====== Records shown ======

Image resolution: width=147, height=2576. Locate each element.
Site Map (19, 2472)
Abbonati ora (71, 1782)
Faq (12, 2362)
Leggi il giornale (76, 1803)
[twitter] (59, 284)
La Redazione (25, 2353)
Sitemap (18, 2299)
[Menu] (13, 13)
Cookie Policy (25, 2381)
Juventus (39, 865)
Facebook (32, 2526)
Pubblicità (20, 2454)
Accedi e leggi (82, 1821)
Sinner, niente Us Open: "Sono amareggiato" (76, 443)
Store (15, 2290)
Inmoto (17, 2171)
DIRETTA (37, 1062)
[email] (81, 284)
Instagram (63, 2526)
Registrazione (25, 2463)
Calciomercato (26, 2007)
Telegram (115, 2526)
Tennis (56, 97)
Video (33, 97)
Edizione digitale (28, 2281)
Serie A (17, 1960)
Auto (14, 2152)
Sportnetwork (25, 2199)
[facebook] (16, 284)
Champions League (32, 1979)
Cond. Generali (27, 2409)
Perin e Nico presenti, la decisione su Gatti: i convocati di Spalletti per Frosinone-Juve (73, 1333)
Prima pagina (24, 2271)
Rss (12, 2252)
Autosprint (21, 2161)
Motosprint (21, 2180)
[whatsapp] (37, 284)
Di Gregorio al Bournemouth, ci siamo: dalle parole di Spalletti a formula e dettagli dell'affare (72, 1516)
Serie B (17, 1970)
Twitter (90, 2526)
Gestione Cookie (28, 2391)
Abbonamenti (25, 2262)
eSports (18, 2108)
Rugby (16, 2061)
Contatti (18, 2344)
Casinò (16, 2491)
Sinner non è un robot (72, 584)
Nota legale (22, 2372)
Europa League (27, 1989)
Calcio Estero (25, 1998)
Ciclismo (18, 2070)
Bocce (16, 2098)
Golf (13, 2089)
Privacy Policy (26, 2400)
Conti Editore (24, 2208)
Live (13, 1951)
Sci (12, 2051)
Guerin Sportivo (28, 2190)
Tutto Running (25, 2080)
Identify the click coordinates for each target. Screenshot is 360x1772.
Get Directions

======

> Task to complete
Could you find every line in the records above that contains the word "each" and copy it?

> Solution to this exercise
Image resolution: width=147, height=2576. Locate each element.
Identify the click coordinates for each target. Screenshot is 360x1772.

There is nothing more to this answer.